There is also a workflow boundary that is easy to conflate with the device boundary. Whether a deployment is HIPAA- or GxP-ready is a separate question from whether the device is cleared; a cleared model running inside a non-compliant data workflow is still a compliance failure. We pull those threads apart in what makes an AI or video workflow HIPAA- or GxP-ready.

A Worked Boundary: One Model, Two Questions

Consider a chest-radiograph triage model, built in PyTorch, exported to ONNX, and served behind a Triton inference endpoint. Suppose it measures 92% sensitivity for the target finding on a held-out internal set drawn from two hospital sites and one scanner vendor.

The engineering question is answered: the model meets its specification, the inference path is deterministic, the verification report is signed. The regulatory question is wide open. Two sites and one vendor do not establish that the 92% figure (benchmark-class, single-source) holds across the demographics, protocols, and equipment of the intended-use population. The intended-use statement has not been written. The harm of a missed finding has not been formally classified. The plan for what happens when the model is retrained next quarter does not exist.

None of those gaps are engineering defects. They are the regulatory half of the program, and the worked example exists to make one point unmissable: a perfectly valid model and an unclearable device can be the same artifact at the same time.

FAQ

Is engineering validation enough to get an imaging-AI device cleared by the FDA?

No. Engineering validation proves a system meets its own specification on a defined dataset, which is a necessary input but not the whole regulatory argument. FDA clearance additionally requires a defined intended use, clinical evidence supporting that claim in real deployment conditions, a risk classification, and a change-control commitment. The validation report feeds the submission; it does not replace it.

When is imaging-AI software regulated as a medical device?
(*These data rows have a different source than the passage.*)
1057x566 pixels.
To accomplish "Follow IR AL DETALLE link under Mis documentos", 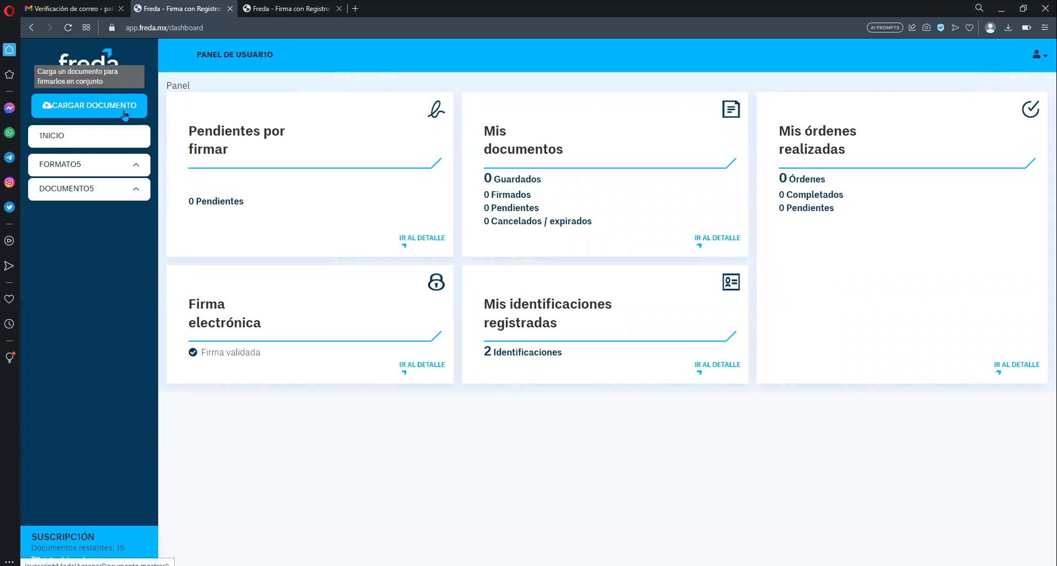I will pos(717,238).
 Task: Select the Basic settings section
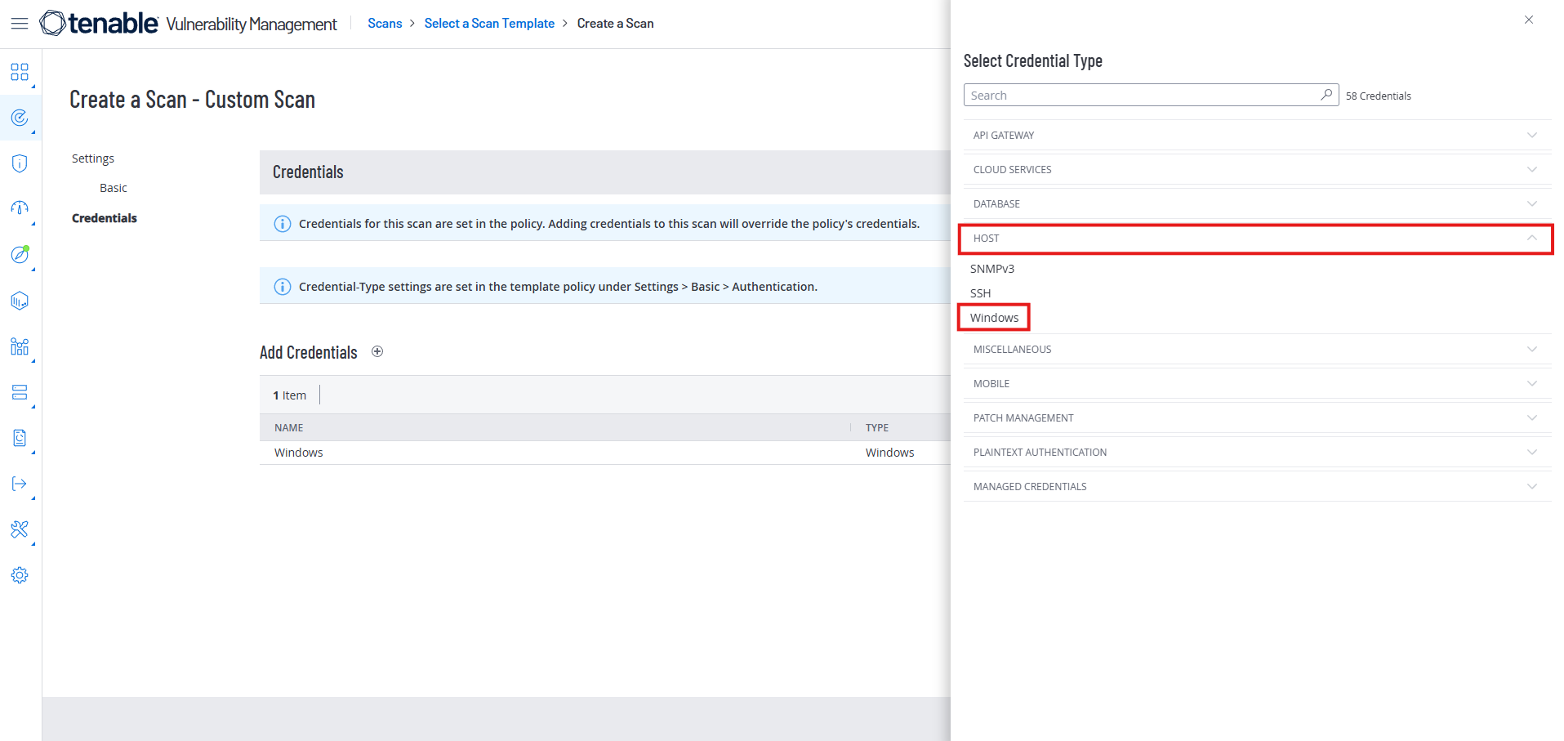coord(114,188)
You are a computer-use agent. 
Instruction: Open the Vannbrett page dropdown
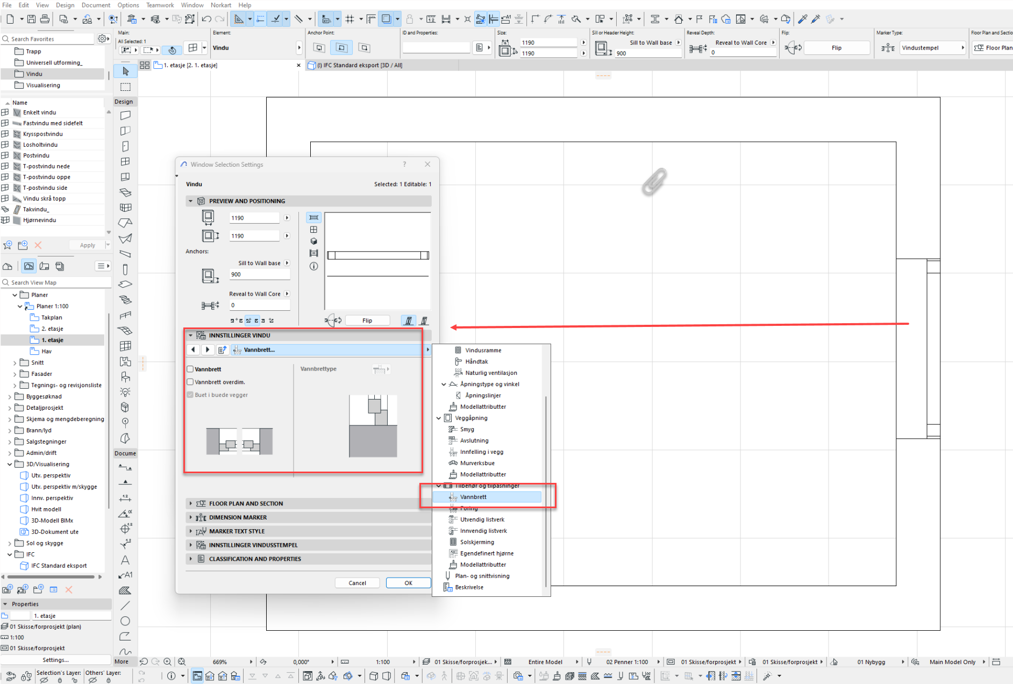pos(427,350)
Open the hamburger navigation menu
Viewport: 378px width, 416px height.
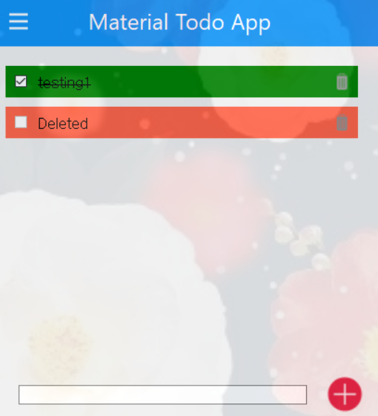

It depends on intended use, not architecture. When the software performs a medical function — flagging a finding, measuring anatomy, triaging cases — and makes a clinical claim, it is typically in scope as Software as a Medical Device. The same model architecture used for a non-clinical task is not regulated as a device.

What changes to a cleared imaging-AI model require re-evaluation?

Retraining on new data, changing an operating threshold, adding a new supported scanner, or extending the indication can each constitute a modification requiring re-evaluation, and sometimes a new submission. The FDA’s Predetermined Change Control Plan framework lets manufacturers pre-specify anticipated changes and their validation method, so those changes do not each force a fresh clearance cycle. It does not authorize unbounded model evolution.

Why can a model pass every engineering test and still fail regulatory review?

Because the two ask different questions. A model can hit every acceptance criterion on a test set that fails to represent the deployment population — under-sampled demographics, a single scanner vendor, one protocol. The verification report is honest, but the clinical claim built on it is not portable, and regulatory review evaluates the claim under real-use conditions.

Drawing that boundary cleanly is the spine of the imaging-AI validation work we take on in life sciences. The honest version of this work starts by drawing the boundary before any code is written: which questions engineering will close, which questions clearance will close, and how the artifacts cross between them. If your imaging-AI program can answer “what triggers a new regulatory question” before it ships, the representativeness-and-change-control failure class that stalls most submissions is no longer waiting to be discovered.